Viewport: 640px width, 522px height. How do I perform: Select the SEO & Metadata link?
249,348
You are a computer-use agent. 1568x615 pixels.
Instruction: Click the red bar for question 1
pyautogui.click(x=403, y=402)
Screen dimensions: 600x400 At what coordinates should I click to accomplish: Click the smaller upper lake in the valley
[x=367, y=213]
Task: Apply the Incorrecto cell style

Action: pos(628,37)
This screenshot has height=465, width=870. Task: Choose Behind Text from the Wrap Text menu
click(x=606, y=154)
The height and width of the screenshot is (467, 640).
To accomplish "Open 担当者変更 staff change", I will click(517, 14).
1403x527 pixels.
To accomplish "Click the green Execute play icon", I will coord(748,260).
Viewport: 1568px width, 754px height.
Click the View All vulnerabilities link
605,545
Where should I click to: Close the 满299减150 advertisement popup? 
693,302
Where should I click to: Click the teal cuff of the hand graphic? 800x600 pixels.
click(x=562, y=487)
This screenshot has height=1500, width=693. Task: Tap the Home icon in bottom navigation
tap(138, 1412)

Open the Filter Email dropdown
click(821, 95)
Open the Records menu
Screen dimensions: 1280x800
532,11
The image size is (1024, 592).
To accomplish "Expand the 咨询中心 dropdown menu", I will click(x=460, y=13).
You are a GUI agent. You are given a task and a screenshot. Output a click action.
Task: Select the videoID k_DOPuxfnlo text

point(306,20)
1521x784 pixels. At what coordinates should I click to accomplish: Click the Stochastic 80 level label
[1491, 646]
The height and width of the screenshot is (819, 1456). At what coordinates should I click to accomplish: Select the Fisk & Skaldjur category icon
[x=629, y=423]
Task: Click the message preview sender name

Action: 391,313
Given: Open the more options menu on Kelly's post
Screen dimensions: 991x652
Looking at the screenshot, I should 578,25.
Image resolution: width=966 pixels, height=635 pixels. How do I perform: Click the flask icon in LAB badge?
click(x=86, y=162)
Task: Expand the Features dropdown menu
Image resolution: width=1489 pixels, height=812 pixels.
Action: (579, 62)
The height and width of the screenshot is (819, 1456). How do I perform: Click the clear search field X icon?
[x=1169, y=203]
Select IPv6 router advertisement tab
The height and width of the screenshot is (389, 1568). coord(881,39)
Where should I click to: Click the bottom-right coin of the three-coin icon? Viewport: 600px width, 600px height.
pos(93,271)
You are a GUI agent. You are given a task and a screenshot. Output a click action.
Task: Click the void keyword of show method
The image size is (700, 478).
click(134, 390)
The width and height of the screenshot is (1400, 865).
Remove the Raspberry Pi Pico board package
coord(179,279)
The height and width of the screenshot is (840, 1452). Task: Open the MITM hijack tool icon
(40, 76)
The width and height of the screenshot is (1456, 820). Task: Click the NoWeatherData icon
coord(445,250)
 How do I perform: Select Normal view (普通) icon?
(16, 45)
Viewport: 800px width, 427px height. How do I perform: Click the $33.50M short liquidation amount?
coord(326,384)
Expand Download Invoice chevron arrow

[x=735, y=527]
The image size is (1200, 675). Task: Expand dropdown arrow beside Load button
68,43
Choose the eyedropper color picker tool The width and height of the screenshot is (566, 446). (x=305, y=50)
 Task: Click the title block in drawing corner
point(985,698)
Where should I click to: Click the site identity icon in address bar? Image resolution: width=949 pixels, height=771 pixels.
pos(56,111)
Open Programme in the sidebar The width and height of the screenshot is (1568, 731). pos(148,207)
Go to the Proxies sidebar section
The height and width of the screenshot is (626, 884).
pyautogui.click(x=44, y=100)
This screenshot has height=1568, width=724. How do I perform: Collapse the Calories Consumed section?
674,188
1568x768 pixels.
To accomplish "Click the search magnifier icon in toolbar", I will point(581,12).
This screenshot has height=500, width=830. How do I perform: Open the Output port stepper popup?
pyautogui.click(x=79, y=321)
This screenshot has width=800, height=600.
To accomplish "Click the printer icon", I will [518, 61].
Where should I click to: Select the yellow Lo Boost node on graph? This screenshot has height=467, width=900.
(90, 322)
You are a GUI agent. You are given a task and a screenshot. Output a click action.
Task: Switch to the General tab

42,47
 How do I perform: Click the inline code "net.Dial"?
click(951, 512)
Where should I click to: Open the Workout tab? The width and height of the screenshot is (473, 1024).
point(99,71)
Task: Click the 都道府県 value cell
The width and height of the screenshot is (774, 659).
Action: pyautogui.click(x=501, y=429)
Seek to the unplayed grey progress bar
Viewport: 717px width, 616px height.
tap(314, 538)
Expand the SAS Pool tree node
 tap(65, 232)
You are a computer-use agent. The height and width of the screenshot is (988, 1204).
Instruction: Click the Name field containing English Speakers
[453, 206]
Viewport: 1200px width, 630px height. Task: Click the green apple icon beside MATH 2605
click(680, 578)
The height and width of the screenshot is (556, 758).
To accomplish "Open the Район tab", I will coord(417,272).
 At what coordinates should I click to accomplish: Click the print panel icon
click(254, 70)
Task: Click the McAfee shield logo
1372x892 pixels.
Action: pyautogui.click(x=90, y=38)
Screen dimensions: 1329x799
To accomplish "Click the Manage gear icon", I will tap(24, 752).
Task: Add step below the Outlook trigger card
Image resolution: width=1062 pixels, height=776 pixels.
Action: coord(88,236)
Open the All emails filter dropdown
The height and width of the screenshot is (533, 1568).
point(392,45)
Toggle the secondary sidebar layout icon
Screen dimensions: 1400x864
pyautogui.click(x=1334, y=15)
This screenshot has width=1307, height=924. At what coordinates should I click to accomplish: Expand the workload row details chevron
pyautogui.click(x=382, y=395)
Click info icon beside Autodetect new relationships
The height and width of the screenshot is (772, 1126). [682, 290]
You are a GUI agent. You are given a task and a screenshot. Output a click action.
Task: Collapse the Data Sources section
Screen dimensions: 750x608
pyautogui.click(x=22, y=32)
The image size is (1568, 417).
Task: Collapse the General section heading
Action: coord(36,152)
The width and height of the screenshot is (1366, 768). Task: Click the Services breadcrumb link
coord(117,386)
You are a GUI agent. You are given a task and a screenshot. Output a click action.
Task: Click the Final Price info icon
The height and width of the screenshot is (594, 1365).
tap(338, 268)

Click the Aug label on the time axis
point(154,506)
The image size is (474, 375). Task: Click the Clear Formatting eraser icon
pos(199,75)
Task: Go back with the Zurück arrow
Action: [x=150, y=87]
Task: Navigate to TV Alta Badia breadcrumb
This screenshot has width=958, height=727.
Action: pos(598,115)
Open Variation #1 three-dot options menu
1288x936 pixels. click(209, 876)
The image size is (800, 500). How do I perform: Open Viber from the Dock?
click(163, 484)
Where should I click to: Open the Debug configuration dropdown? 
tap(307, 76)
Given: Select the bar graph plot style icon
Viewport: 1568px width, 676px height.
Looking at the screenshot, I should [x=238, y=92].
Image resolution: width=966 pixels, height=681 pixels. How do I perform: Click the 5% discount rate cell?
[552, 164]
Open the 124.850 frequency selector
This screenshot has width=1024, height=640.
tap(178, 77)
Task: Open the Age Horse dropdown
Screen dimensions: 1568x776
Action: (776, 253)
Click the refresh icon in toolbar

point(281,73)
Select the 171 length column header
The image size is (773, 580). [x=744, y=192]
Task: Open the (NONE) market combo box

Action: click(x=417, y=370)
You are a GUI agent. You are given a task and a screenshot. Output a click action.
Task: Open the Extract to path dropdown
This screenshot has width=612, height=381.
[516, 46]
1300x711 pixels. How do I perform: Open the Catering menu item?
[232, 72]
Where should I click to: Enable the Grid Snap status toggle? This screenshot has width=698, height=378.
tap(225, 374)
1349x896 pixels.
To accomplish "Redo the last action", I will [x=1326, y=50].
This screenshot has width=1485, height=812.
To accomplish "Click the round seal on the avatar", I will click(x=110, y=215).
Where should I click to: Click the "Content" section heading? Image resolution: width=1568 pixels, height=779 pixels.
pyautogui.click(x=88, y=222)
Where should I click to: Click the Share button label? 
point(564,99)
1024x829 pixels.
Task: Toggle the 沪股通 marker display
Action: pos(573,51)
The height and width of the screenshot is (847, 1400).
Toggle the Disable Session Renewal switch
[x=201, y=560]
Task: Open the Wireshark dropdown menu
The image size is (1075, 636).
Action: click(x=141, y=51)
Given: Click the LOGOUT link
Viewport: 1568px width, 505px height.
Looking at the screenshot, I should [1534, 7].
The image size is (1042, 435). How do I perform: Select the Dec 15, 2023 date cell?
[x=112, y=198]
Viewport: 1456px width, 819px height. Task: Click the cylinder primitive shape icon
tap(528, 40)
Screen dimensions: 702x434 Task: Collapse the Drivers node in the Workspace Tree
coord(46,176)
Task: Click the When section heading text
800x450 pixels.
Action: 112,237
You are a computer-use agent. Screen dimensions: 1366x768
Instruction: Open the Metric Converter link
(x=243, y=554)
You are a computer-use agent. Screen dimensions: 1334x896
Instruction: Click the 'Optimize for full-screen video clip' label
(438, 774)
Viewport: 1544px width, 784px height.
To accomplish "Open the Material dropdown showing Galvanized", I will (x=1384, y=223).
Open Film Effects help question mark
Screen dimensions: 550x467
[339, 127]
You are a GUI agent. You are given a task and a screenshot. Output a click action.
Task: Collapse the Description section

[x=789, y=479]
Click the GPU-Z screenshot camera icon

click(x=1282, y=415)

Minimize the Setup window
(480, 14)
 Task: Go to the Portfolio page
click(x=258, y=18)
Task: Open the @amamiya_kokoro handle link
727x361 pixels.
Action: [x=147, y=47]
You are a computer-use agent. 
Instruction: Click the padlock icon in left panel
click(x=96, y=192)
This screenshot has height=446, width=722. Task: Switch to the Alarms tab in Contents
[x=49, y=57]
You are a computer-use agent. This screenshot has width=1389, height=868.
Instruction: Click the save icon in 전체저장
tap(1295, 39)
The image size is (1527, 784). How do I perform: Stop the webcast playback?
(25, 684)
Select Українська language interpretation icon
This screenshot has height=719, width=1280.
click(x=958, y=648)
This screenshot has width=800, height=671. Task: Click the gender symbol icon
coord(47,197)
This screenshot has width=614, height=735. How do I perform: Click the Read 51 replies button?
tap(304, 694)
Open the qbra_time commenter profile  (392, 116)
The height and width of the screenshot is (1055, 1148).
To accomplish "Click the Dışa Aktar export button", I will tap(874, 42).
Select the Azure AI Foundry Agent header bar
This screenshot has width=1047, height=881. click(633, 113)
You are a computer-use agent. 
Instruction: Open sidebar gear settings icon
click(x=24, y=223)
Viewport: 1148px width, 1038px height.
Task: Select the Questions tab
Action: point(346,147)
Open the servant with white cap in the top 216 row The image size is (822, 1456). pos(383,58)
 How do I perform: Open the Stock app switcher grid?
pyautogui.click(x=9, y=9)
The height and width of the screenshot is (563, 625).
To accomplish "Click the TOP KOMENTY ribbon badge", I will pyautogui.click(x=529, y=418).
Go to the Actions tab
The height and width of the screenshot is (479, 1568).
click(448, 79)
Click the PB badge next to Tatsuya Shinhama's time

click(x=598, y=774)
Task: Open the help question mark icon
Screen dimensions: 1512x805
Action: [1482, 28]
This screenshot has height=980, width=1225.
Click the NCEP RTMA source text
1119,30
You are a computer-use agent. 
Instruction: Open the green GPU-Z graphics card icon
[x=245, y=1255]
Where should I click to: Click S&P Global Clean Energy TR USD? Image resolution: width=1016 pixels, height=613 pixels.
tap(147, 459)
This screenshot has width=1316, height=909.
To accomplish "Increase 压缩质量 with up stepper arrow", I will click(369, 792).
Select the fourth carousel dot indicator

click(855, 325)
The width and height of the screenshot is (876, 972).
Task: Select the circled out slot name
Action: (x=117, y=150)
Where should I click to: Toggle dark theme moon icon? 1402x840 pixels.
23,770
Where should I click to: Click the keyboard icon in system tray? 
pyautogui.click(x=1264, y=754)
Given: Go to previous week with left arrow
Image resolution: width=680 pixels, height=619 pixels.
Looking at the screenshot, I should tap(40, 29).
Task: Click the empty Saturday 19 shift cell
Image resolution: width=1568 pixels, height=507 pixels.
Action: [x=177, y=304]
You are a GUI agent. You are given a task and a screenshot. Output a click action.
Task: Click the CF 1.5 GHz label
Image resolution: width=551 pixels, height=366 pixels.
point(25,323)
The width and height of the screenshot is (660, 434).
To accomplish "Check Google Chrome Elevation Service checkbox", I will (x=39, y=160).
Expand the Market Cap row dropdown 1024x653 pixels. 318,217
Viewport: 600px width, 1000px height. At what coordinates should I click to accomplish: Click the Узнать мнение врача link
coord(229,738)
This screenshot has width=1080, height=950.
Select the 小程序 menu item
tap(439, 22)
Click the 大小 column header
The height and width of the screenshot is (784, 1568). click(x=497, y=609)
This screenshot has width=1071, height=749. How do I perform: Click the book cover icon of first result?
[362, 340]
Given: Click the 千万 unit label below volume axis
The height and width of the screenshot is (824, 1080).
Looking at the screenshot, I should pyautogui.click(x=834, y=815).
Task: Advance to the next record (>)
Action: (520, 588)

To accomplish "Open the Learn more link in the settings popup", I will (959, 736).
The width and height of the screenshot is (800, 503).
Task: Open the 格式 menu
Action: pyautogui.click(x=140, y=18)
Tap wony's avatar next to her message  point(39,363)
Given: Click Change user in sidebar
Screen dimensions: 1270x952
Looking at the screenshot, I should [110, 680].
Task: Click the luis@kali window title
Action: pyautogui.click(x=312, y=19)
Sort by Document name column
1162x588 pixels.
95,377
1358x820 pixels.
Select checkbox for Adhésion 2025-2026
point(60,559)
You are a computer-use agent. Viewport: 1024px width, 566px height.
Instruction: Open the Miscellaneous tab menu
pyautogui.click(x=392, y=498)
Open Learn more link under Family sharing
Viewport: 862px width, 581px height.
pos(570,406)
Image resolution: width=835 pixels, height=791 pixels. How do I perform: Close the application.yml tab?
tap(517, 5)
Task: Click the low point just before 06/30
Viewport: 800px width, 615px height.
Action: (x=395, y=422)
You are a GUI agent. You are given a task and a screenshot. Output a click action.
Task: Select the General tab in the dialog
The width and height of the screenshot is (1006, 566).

▶ [Set task]
Output the part of the items that opens with the line containing "Open the Filter Email dropdown" and closes with the line containing "Looking at the screenshot, I should 578,25." as a JSON list of strings, one per line, leaving out blank lines.

▶ [Exercise solution]
[
  "Open the Filter Email dropdown",
  "click(821, 95)",
  "Open the Records menu",
  "Screen dimensions: 1280x800",
  "532,11",
  "The image size is (1024, 592).",
  "To accomplish \"Expand the 咨询中心 dropdown menu\", I will click(x=460, y=13).",
  "You are a GUI agent. You are given a task and a screenshot. Output a click action.",
  "Task: Select the videoID k_DOPuxfnlo text",
  "point(306,20)",
  "1521x784 pixels. At what coordinates should I click to accomplish: Click the Stochastic 80 level label",
  "[1491, 646]",
  "The height and width of the screenshot is (819, 1456). At what coordinates should I click to accomplish: Select the Fisk & Skaldjur category icon",
  "[x=629, y=423]",
  "Task: Click the message preview sender name",
  "Action: 391,313",
  "Given: Open the more options menu on Kelly's post",
  "Screen dimensions: 991x652",
  "Looking at the screenshot, I should 578,25."
]